By its very nature the musical film demands a suspension of disbelief. Whenever a character breaks into song the film is asking you to take a leap alongside it: to not roll your eyes at the ridiculousness of such a proposition but to smile alongside it, to warm up to it and see the world through its eyes. María Paz González’s Lina de Lima takes that plea all musicals make and ties it to its central character. Lina (Magaly Solier), as the title tells us, is from Lima. But that’s not where she lives. As a way to support her teenage son, she works in Chile for an affluent family.

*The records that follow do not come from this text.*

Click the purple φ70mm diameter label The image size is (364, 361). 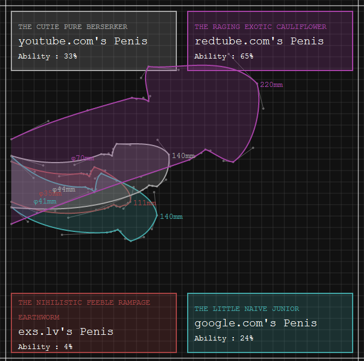pos(82,158)
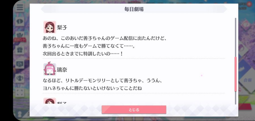Tap the partially visible 梨子 avatar at bottom

click(x=50, y=101)
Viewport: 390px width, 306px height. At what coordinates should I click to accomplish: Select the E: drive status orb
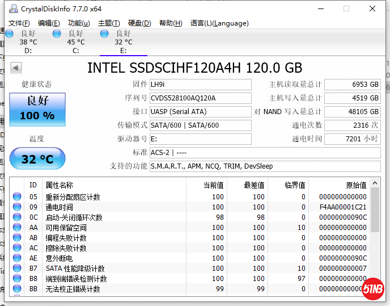pos(104,34)
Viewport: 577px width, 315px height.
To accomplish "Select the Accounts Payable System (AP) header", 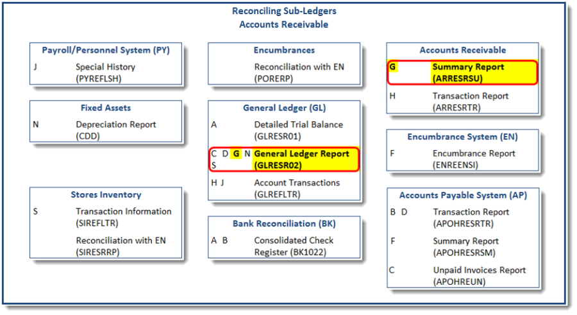I will point(462,195).
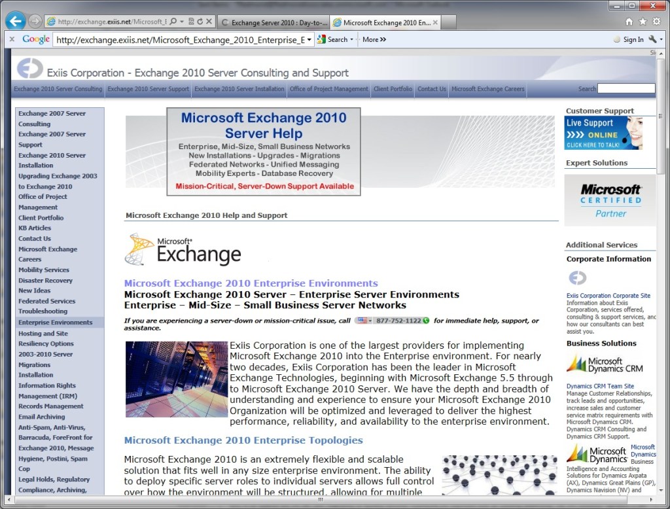Image resolution: width=670 pixels, height=509 pixels.
Task: Switch to the Exchange Server 2010 Day-to tab
Action: [x=275, y=22]
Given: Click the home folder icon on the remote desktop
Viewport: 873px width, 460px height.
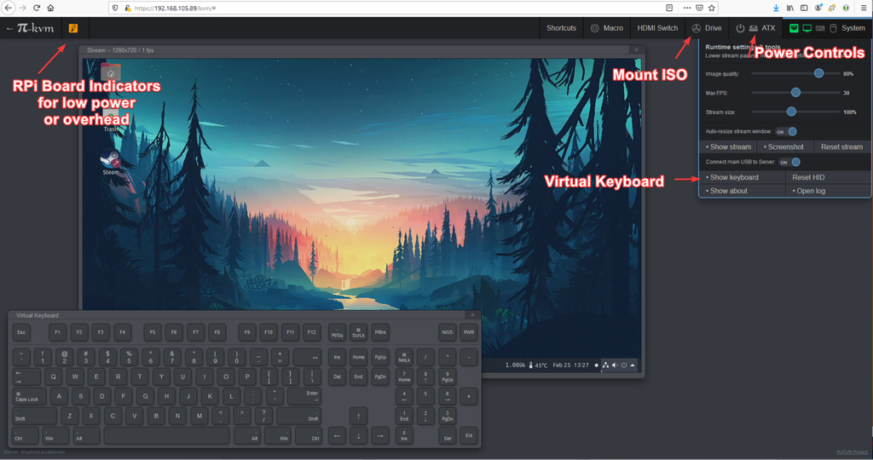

Spending as little money as possible in a shared boarding room, Lina is saving up to shower her family back home with Christmas presents that she hopes will make up for her absence. In her spare time, Lina Facebook stalks her son (and her ex, who’s starting a new family in Peru), goes out dancing with her cousin, and sneaks the teenage girl she takes care of into the new house her wealthy (and also divorced) father is building for her and hopes to surprise her with during the holidays.
Much like its protagonist, Lina from Lima is quite unassuming at first, which makes the moments when it unspools a full-blown musical number (set at a school Christmas pageant Lina is imagining) all the more jarring. Where a film like Roma aimed to offer its housekeeper protagonist an inner life we could access via its steady black and white cinematography, echoing Italian neorealism, Lina from Lima opts for something a tad different. It wants us to be in Lima’s head and to hear her thoughts. It just so happens that Lina, she of seductive dark eyes and long locks, has a rich inner world that has the sounds of the Andes and the vibe of a DIY discotheque. Where the mundanity of her everyday life is captured in unfussy shots that show us how invisible this dark-skinned woman is among the white elite she serves, the musical numbers show her in full bloom. In her real life she struggles with an overheated bedroom, a finished pool that’s been ruined on her watch, a parade of lovers she hosts in her boss’s in-process new house, and a looming trip she may not be able to afford any more. But in her solos, she’s adorned with heavy makeup and borderline garish dresses; she has shirtless backup dancers and glittering lights; she is the star.
There’s a provocation in marrying the musical genre with such a character. Paz González doesn’t hide how interested she is in Lina as an entry point into conversations about migrant labor, about wealth and privilege, about women’s lives of quiet desperation. Lina, after all, is stuck needing to work within a system that leaves her little to begin with: her rooming situation is dire, her relationship with her son is strained by distance, even her attempts at intimacy (however sultry and satisfying) are laced with sadness. But rather than let such themes dour and sour the mood of the film, the documentary filmmaker, here directing her first fiction film, goes for ebullience. Lina is fabulous when singing to José Manuel Gatica and Cali Flores’s score (including one song in Quechua performed by a number of Linas at a swimming pool, Busby Berkeley style) and Solier is incandescent throughout. There’s such a calm demeanor about her that when she appears dressed like Our Lady of Sorrows you sort of go with it, basking in her glow.
Lina, like the musical that introduces us to her, is inviting. But that invitation comes with a demand: a demand not to disparage her inner life or those fab musical sequences that look like budget music videos. We’re asked to inhabit them. Paz González doesn’t just want us to walk a mile in Lina’s shoes as she cleans and babysits and sends money back home. There’s a sense that she knows it’s a story that we may think we’ve seen before. It’s why she wants us to see the world Lina houses within herself. A world so glittering and so lively that it’s bewitching.
Lina from Lima screened as part of the 2019 Toronto International Film Festival.